WHAT TO DO:
Copy every record exactly, and keep the pictures out.
── PROVIDED RECORDS ──
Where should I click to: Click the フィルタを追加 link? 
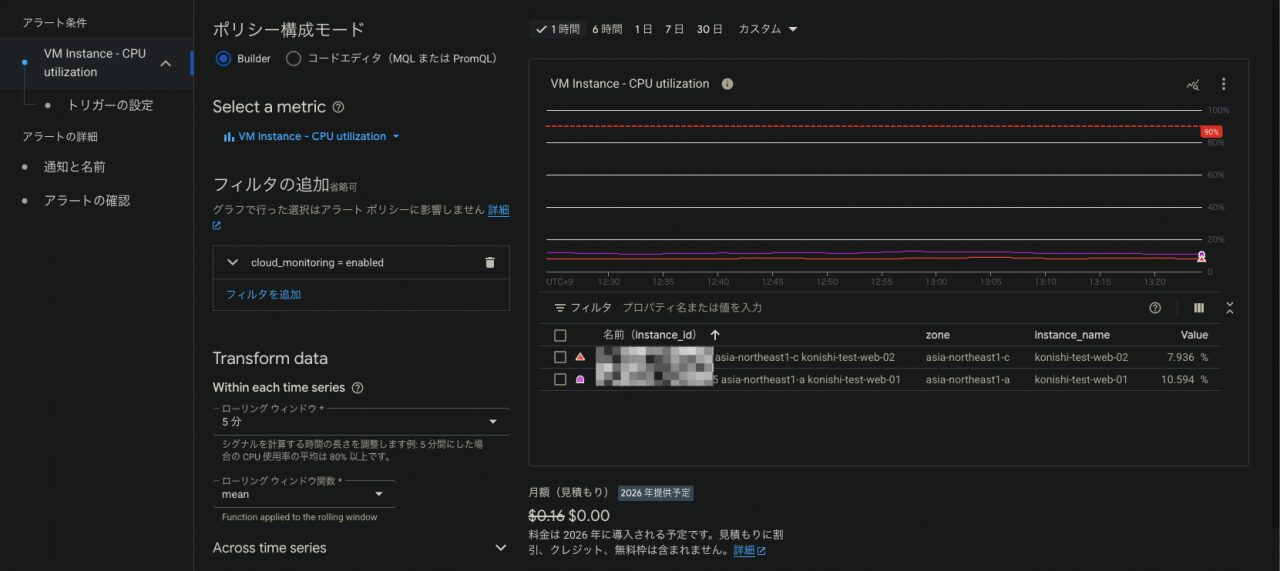click(263, 294)
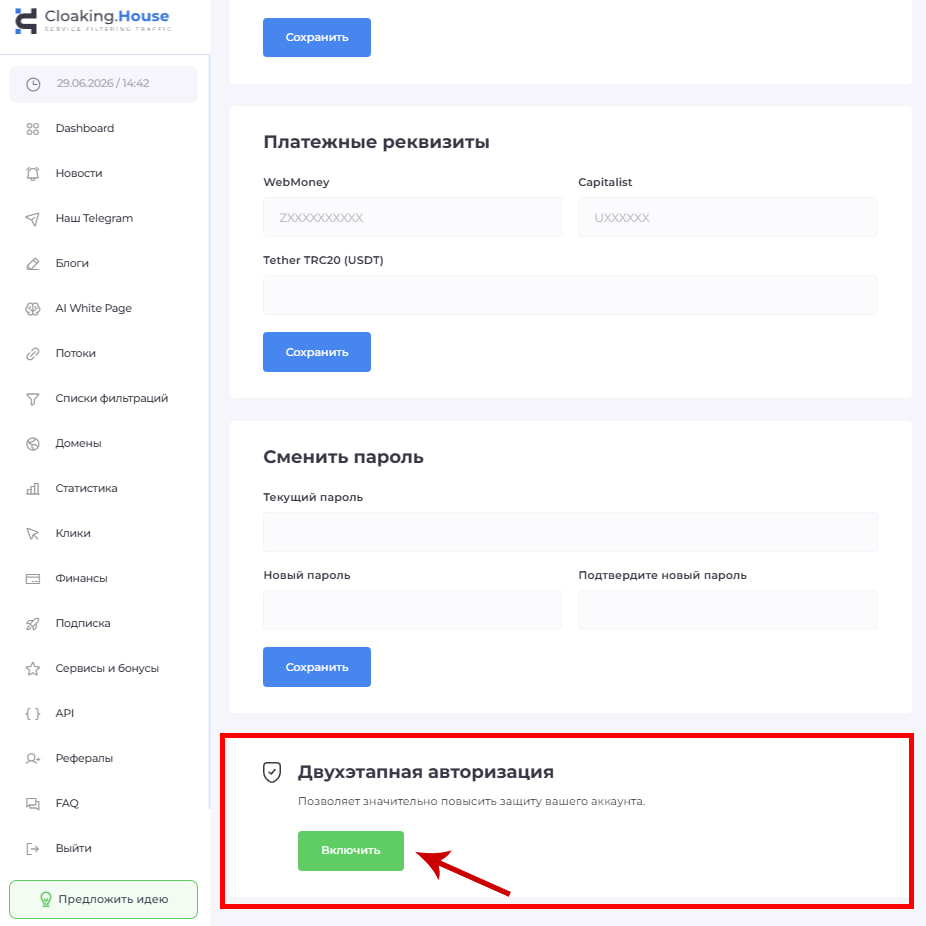Click the Dashboard grid icon in sidebar
The width and height of the screenshot is (926, 926).
click(32, 129)
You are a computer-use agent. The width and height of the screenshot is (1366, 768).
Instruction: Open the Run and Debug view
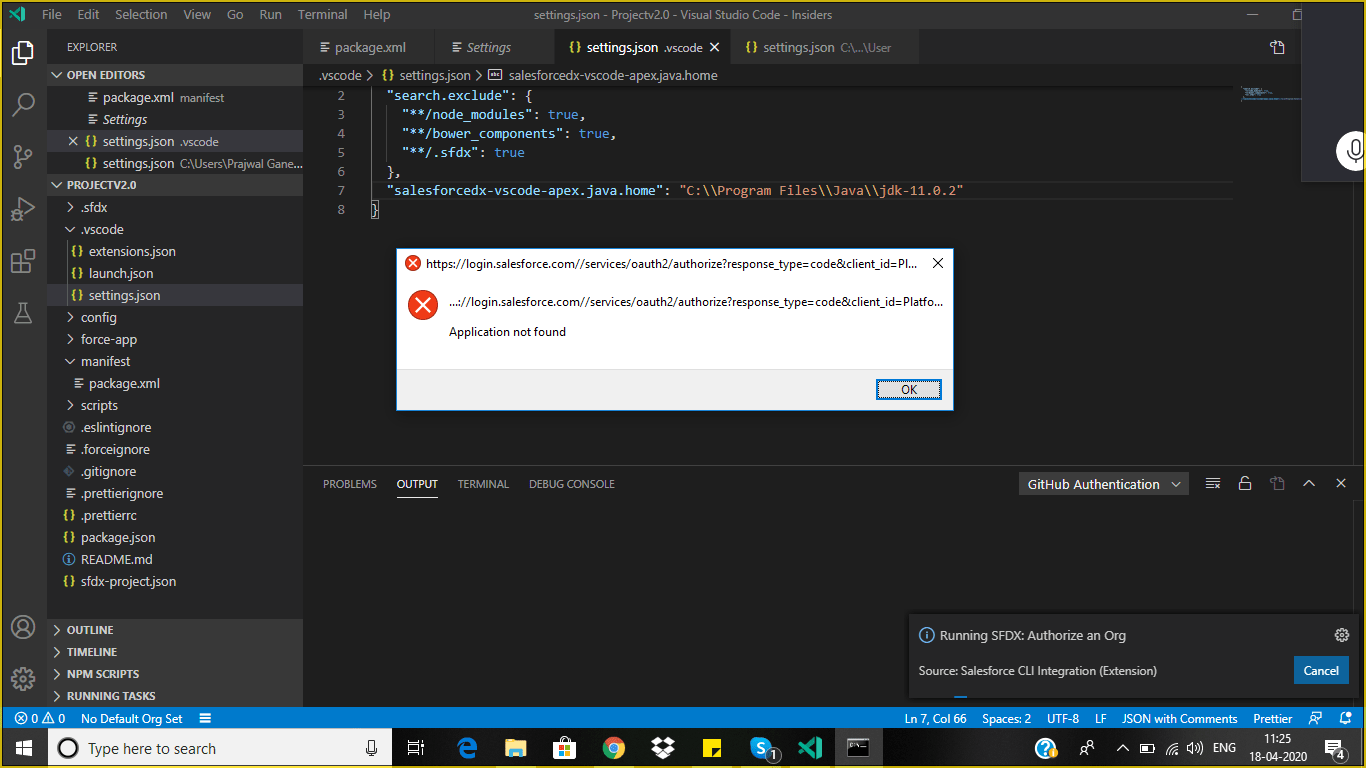[x=23, y=208]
───
FINAL ANSWER:
Where should I click to: Click the フィルタを追加 link? 
click(263, 294)
Click the Dashboard grid icon in sidebar
The width and height of the screenshot is (926, 926).
click(32, 129)
You are a computer-use agent. The width and height of the screenshot is (1366, 768).
Instruction: Open the Run and Debug view
[x=23, y=208]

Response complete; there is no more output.